§ Problem to work on
Determine how many lines in the records include "computer". Write the number and nothing more.

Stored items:
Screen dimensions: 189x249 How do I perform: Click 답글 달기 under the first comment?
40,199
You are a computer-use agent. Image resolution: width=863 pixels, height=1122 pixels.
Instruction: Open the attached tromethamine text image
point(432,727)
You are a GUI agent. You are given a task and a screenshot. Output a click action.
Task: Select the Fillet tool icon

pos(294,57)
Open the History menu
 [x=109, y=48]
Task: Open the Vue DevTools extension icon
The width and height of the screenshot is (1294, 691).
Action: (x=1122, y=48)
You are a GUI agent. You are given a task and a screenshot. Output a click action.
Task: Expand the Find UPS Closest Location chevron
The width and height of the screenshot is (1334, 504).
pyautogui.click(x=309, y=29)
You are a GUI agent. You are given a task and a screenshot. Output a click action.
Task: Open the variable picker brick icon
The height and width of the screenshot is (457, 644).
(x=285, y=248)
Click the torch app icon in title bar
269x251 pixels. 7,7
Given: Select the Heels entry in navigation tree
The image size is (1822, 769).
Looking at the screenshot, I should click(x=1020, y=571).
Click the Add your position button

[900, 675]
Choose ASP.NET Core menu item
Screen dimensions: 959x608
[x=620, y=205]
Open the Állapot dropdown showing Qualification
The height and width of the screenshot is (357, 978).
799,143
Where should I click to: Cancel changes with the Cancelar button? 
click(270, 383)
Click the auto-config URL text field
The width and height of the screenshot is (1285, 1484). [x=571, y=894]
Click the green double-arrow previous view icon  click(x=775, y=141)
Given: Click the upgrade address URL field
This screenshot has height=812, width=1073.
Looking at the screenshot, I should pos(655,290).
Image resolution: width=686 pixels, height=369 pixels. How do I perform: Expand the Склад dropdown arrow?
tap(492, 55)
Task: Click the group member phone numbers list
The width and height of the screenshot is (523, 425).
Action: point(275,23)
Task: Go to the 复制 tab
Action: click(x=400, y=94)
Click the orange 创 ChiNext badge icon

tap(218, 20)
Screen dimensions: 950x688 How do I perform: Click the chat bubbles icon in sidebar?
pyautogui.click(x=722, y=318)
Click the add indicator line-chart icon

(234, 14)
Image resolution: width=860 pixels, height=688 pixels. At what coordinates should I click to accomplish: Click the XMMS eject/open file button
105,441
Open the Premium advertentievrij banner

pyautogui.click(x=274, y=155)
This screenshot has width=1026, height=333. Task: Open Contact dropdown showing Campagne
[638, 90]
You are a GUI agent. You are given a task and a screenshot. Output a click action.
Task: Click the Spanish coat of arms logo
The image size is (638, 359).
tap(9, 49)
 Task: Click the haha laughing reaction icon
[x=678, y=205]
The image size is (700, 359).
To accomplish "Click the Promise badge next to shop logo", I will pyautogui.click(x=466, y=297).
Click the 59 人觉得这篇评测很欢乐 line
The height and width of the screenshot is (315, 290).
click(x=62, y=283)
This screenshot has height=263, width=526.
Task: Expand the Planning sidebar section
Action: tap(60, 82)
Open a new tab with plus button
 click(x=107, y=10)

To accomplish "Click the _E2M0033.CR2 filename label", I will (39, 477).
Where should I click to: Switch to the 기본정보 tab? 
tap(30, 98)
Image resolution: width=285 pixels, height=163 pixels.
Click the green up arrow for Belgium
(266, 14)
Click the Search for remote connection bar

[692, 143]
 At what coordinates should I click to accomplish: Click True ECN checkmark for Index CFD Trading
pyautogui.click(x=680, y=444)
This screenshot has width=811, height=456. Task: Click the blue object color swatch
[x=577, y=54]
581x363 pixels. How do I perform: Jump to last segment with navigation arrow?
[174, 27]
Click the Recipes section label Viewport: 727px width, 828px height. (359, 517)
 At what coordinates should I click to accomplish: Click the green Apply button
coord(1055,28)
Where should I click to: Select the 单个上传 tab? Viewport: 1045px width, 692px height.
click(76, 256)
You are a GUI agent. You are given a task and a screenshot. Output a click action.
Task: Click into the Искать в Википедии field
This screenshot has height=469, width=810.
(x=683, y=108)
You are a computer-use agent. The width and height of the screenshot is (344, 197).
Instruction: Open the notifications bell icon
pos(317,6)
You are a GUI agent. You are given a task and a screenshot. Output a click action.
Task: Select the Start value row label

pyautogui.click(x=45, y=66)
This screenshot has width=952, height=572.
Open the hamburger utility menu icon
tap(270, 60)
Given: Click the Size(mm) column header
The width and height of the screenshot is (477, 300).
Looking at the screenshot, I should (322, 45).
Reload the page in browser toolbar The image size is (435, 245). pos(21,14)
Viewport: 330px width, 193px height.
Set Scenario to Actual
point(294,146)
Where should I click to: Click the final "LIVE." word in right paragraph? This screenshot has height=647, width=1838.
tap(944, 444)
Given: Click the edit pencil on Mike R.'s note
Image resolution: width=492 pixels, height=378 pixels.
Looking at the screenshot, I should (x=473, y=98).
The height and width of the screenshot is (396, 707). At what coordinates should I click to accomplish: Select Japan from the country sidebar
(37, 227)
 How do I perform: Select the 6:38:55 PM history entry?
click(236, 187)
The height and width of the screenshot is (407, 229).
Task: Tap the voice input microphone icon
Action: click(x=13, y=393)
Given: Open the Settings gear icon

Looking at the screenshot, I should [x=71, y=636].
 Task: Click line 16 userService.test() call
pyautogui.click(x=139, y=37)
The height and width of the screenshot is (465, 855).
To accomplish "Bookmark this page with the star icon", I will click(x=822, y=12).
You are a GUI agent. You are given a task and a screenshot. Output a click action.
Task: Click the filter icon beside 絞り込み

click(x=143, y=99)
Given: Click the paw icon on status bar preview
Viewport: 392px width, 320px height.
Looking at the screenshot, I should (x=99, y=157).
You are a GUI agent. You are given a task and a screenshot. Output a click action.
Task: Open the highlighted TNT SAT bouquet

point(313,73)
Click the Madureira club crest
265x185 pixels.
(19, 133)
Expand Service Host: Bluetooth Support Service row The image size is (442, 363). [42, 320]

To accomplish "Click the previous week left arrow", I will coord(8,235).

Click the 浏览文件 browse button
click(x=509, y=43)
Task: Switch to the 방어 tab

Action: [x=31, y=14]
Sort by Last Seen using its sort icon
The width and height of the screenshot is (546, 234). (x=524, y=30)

§ Task result
2